Okay, I know Monday's can kind of suck, but they don't have to be so bad!
I do these 5 things every Monday to get you on track for the week and recovered from the weekend.
Starting the week off right will set you up for success all week long and will ensure you are on point to meet your weight loss and healthy living goals!
- Start with lemon water – Before you eat or drink anything else in the day, have a glass of lemon water. Simply squeeze half a lemon into lukewarm water and drink up! The lemon water acts to gently awaken your digestive system and it helps remove any residual toxins from the day before. Furthermore, it can be great as an appetite control if you are somebody who tends to crave sugary breakfasts or lots of carbohydrates first thing in the morning. Avoiding these for breakfast will ensure you don’t activate the cycle where you crave them all day long!
- Exercise – No matter how tired you are, how much you hate Mondays, or how much it sucks to get up early after having a couple of lazy days, getting in your workout is really important. Not only will it cure many of those things (your tiredness, mood, and case of the Monday blues), but it also means you are eliminating your excuses for the days to follow: you can’t say, “well I didn’t work out at all this week yet, so what’s the point in starting now?” Instead you can say “well I worked out on Monday, so I have to keep the streak going for the rest of the week!”
- Pack a lunch – At the beginning of the week, everybody brings in their leftover treats, family BBQ casseroles, “mom visited” cookies and “it was the kids’ birthday” leftover cake. The temptation is real when you walk into the staff rom at lunchtime. Avoid all of that by packing your own lunch, with your own healthy treats and not falling into eating unhealthy food at the start of the week. Similar to exercise, if you start the week off healthy and know you are already on track, you will be less tempted to sabotage all your efforts later in the week, versus if you don’t start on the right track at all!
- Use your meal prep – There’s a reason you spent half the afternoon on Sunday doing meal prep, and it’s not so that you can come home on Monday night, exhausted from starting the week off and simply order pizza.

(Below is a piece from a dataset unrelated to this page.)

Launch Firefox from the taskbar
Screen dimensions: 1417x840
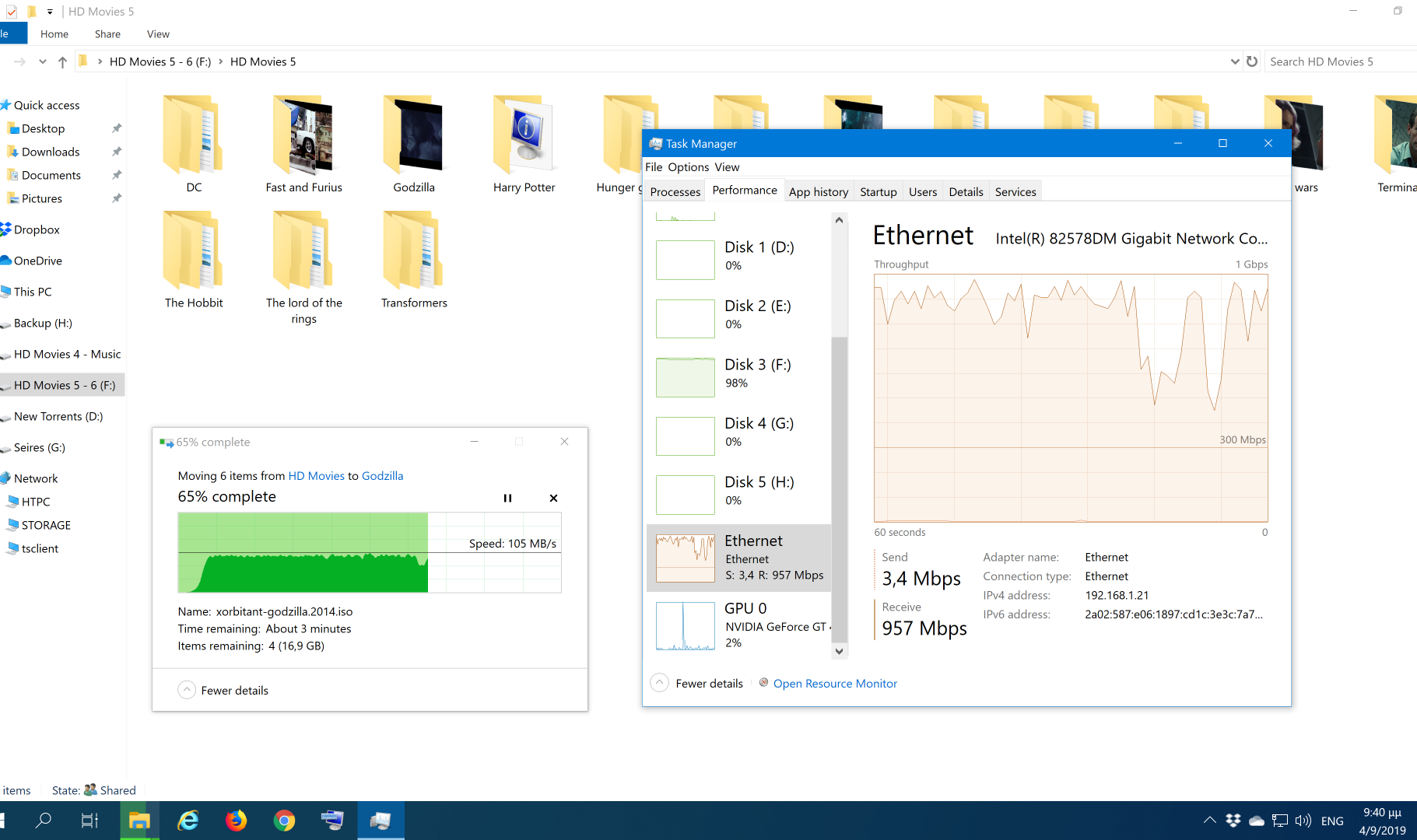236,820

Do yourself a favour on Sunday and essentially have Monday’s meal completely ready to go so that all you have to do is put it in the oven or throw it into a pot to heat – no preparation, cutting, chopping or thinking required. Doing so will mean you have no excuse because your dinner will be ready faster than what it would take for you to call up and order pizza and wait for it to arrive!
- Plan your week – Whether you do it Sunday night, or first thing Monday morning, take some time to plan out your week. This simple act will put you in the right head space to know what to expect in the days to come so that nothing hits you by surprise leaving you stressed out and rushing to play catch up. It also makes you aware of days you may have to alter your schedule, such as do your workout in the morning instead of after work due to a meeting, or have dinner in the slow cooker in the morning because you will be home late on one evening. Get yourself a planner, get organized, and this will help you stay on track in your head and with your health as a result!